Description of the task: Print out all the records, word for word.

Information given:
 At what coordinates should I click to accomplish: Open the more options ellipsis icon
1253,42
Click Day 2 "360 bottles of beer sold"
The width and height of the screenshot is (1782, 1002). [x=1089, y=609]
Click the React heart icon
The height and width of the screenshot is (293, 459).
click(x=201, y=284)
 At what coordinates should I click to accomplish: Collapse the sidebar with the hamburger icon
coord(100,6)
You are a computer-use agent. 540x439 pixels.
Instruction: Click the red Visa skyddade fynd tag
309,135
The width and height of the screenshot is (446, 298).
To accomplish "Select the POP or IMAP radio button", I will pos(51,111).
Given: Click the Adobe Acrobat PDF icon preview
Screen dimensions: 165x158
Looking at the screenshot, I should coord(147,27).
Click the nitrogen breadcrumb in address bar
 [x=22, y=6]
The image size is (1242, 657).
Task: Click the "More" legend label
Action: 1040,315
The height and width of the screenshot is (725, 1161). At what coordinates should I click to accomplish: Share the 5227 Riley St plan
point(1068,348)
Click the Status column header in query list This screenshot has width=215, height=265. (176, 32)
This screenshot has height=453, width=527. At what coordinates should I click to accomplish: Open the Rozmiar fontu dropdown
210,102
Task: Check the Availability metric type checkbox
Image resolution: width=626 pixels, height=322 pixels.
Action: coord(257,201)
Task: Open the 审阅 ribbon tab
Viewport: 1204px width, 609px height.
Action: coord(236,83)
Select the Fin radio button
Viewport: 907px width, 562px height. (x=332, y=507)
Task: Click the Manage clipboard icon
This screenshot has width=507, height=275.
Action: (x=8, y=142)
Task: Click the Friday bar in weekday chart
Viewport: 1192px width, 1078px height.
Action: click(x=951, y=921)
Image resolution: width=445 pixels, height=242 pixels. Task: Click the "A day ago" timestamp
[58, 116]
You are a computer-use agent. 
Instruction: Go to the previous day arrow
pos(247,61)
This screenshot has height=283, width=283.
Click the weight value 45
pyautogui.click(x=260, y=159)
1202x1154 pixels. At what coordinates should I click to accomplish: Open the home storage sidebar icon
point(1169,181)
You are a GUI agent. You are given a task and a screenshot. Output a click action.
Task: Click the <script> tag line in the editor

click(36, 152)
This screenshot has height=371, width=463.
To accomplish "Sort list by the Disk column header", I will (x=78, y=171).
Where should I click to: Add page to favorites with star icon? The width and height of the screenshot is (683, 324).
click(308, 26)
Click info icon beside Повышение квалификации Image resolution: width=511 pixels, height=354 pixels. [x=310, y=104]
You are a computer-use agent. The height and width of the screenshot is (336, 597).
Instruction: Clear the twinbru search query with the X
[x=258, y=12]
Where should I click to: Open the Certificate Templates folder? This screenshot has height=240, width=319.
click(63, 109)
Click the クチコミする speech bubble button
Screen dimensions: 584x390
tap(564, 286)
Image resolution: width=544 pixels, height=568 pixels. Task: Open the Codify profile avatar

Solution for this task:
 At what coordinates should I click to accomplish: Open the more options ellipsis icon
1253,42
Click Day 2 "360 bottles of beer sold"
The width and height of the screenshot is (1782, 1002). [x=1089, y=609]
Click the React heart icon
The height and width of the screenshot is (293, 459).
click(x=201, y=284)
 At what coordinates should I click to accomplish: Collapse the sidebar with the hamburger icon
coord(100,6)
You are a computer-use agent. 540x439 pixels.
Instruction: Click the red Visa skyddade fynd tag
309,135
The width and height of the screenshot is (446, 298).
To accomplish "Select the POP or IMAP radio button", I will pos(51,111).
Given: Click the Adobe Acrobat PDF icon preview
Screen dimensions: 165x158
Looking at the screenshot, I should coord(147,27).
Click the nitrogen breadcrumb in address bar
 [x=22, y=6]
The image size is (1242, 657).
Task: Click the "More" legend label
Action: 1040,315
The height and width of the screenshot is (725, 1161). At what coordinates should I click to accomplish: Share the 5227 Riley St plan
point(1068,348)
Click the Status column header in query list This screenshot has width=215, height=265. (176, 32)
This screenshot has height=453, width=527. At what coordinates should I click to accomplish: Open the Rozmiar fontu dropdown
210,102
Task: Check the Availability metric type checkbox
Image resolution: width=626 pixels, height=322 pixels.
Action: coord(257,201)
Task: Open the 审阅 ribbon tab
Viewport: 1204px width, 609px height.
Action: coord(236,83)
Select the Fin radio button
Viewport: 907px width, 562px height. (x=332, y=507)
Task: Click the Manage clipboard icon
This screenshot has width=507, height=275.
Action: (x=8, y=142)
Task: Click the Friday bar in weekday chart
Viewport: 1192px width, 1078px height.
Action: click(x=951, y=921)
Image resolution: width=445 pixels, height=242 pixels. Task: Click the "A day ago" timestamp
[58, 116]
You are a computer-use agent. 
Instruction: Go to the previous day arrow
pos(247,61)
This screenshot has height=283, width=283.
Click the weight value 45
pyautogui.click(x=260, y=159)
1202x1154 pixels. At what coordinates should I click to accomplish: Open the home storage sidebar icon
point(1169,181)
You are a GUI agent. You are given a task and a screenshot. Output a click action.
Task: Click the <script> tag line in the editor

click(36, 152)
This screenshot has height=371, width=463.
To accomplish "Sort list by the Disk column header", I will (x=78, y=171).
Where should I click to: Add page to favorites with star icon? The width and height of the screenshot is (683, 324).
click(308, 26)
Click info icon beside Повышение квалификации Image resolution: width=511 pixels, height=354 pixels. [x=310, y=104]
You are a computer-use agent. The height and width of the screenshot is (336, 597).
Instruction: Clear the twinbru search query with the X
[x=258, y=12]
Where should I click to: Open the Certificate Templates folder? This screenshot has height=240, width=319.
click(63, 109)
Click the クチコミする speech bubble button
Screen dimensions: 584x390
tap(564, 286)
Image resolution: width=544 pixels, height=568 pixels. Task: Open the Codify profile avatar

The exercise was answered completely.